What can Florida employers learn from the above Florida and New York cases?  First, the factual scenario is very important.  Although Florida’s restrictive covenant statute clearly favors employers, it still requires that employers establish a legitimate business interest.   There is no question that protecting confidential information from usage and dissemination is a legitimate business interest.   In fact the trial court in FDHS had actually partially enforced the restrictive covenant at issue by directing the defendants to refrain from using the plaintiffs’ trade secrets and confidential information.

The bigger issue, as the FDHS and Brown & Brown decisions show, may be the impact of the restrictive covenant on a former employee’s employment opportunities.    For example, in the FDHS case, had the restrictive covenant at issue stated that Dr. Colida could not work in his profession in any capacity in any of the specified counties, it is likely that the employer would have had a hard time establishing a legitimate business interest in such a requirement.    Even without a court’s considering the employee’s own interest as the statute directs, an employee may be able to amount a public policy argument that basically preventing a former employee from working violates Florida’s public policy.   It is further noted that in the FDHS case, the employee had resigned from his position and joined a new practice.  In Brown & Brown, the employee’s position was terminated.

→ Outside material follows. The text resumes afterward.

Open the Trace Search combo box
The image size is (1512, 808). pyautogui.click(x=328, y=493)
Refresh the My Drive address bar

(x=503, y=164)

As for Florida companies expanding into other states, these companies need to understand the laws of these other states which relate to employment matters.   It is always a good idea whether in an employer or employee friendly state to have a formal procedure in place for explaining any and all agreements/contracts to employees and documenting that the procedure was followed for the specific employee.   Such an approach may help overcome any later allegations that the employee did not know what he/she was signing.    For example, in Brown & Brown, there were factual disputes over just what transpired when the defendant was presented with the employment agreement on her first day of employment.

It may also advisable to let prospective employees know of the business’s requirements for employment before the employee shows up on his first day of work, e.g., during the interview process or in a formal employment offer letter.   Employment is often contingent upon the employee’s signing of an employment agreement presented on the first day of work.  Under such circumstances, employee friendly states such as New York and California may well find that the employer ‘s conduct was coercive because of its dominant bargaining power and because the employee may have no other immediate viable options.   That is, the employee was presented with a “take it or leave it” agreement with no opportunity for negotiation.

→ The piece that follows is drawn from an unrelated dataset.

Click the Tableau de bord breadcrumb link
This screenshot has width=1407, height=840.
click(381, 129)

In conclusion, employers clearly have a legitimate business interest in preventing a former employee and his/her new employer from gaining an unfair competitive advantage because of the Confidential Information the former employee may have been privy to.   Florida employers having employees in other states should, however, have an understanding of the restrictive covenant laws of these other states so that that their interests will be protected contractually to the fullest extent of the applicable law.

THE FOREGOING IS FOR INFORMATIONAL PURPOSES ONLY AND NOT LEGAL ADVICE.  YOUR READING OF THIS BLOG DOES NOT CONSTITUTE ANY ATTORNEY-CLIENT RELATIONSHIP WHATSOEVER.  IF YOU ARE CONTEMPLATING AN ACTION THAT MAY HAVE LEGAL CONSEQUENCES, YOU SHOULD CONSULT WITH AN ATTORNEY OF YOUR CHOOSING.